American Government Caused Cisco’s Banishment from China

Recent news reported that China has removed some well-known international information technology brands from its government purchasing list, and added almost 1,000 domestic brands. Western media are lamenting the loss of a big customer and rallying American and European companies to petition their governments to act immediately. They are accusing China of using security concerns as an excuse, and of, in fact, protecting its own tech industry.

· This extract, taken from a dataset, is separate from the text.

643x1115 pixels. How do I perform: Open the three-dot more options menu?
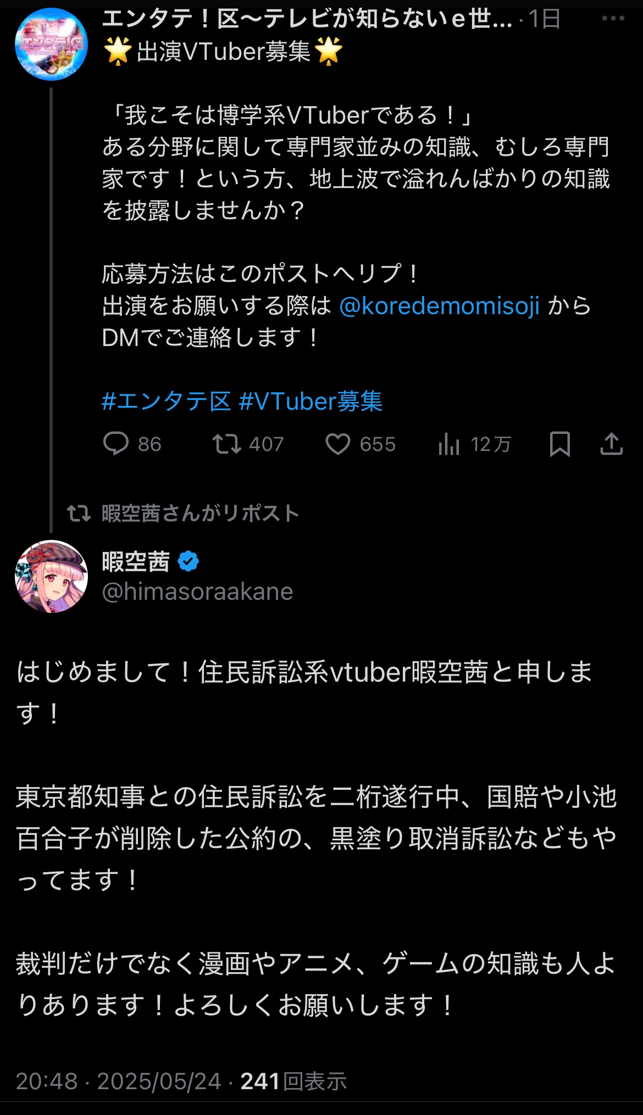pyautogui.click(x=613, y=19)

No country would develop its economy with a cost to its national security. When the Snowden crisis revealed America’s shocking surveillance program to the entire world, network security became a hot topic. Last year, China formed its network security and informatization leadership team, with President Xi Jinping at the helm; the high-level leadership showed that China is strengthening its network security and elevating it to a national strategic level.*

China’s network security regulations have followed the Western format and included no special provisions. But as early as 2007, when Huawei wanted to acquire the American equipment company 3Com, America became paranoid, and Congress used “national security concerns” as a reason to stop the purchase. Huawei could not expand its business in America in spite of being the world’s largest telecom equipment supplier.

Cisco has undoubtedly been affected the most from being taken off China’s purchasing list. Reuters reported that in 2012, the company had 60 products on the list, but at the end of 2014, there were no Cisco products on the list at all. Cisco has always been the American government’s surveillance helper, so its banishment was the result of its own actions.

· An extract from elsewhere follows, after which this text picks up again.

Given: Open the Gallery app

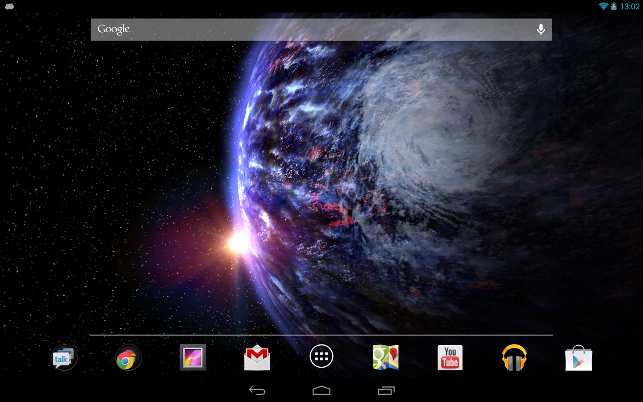Looking at the screenshot, I should (192, 357).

Routers and switching equipment are the primary links for the Internet, they are like the traffic police for the online world. The world’s largest maker of these parts is Cisco, who owns more than 50 percent of China’s online network, and transmits 80 percent of the information. American intelligence agencies adding a “backdoor” to Cisco’s primary products is an open secret at the company. How many other backdoors are in Cisco products? It makes one very wary.

Cisco runs the network at sensitive agencies like governments, police and customs; it can transfer and analyze relevant information, and any information can be controlled. Even a physically isolated network can acquire information using wireless means and do so without detection. Cisco products have become a main source for American intel; America has deeply invaded the Chinese network’s central nervous system via Cisco.

The Western media love to pressure the Chinese government, but it’s really slapping its own face. The West always likes to make itself the exception, but guests who disrespect the host are not welcome anywhere. One cannot enjoy the benefits from monopolizing technology, fattening his pockets while eavesdropping and hurting the Chinese people. If we allowed the continued purchase of Western IT equipment, it would be like adding a noose around our neck.

“The cyberworld is sort of the wild, wild West. And to some degree, we’re asked to be the sheriff.” Obama described the relationship between the American government and the network world this way during a speech at Stanford University. Used to eavesdropping on other people’s privacy, Obama is trying to turn the Internet into a tool for mighty rule, and America’s IT industry is the sheriff’s lackey.

The Chinese government has always opposed any kind of network attack, especially the attack and secret-stealing by a technically advantageous country. The Chinese online czar Lu Wei has repeatedly emphasized that when foreign network firms enter China, the bottom line is they have to follow Chinese laws. “We cannot allow [a foreign company] to occupy China’s market while also hurting China.” Cisco’s banishment from the Chinese government’s purchasing list is the American government’s fault. It’s a case of lifting a rock only to drop it on one’s own feet.

*Editor’s note: Informatization refers to the extent by which a geographical area, an economy or a society is becoming information-based, i.e., an increase in the size of its information labor force.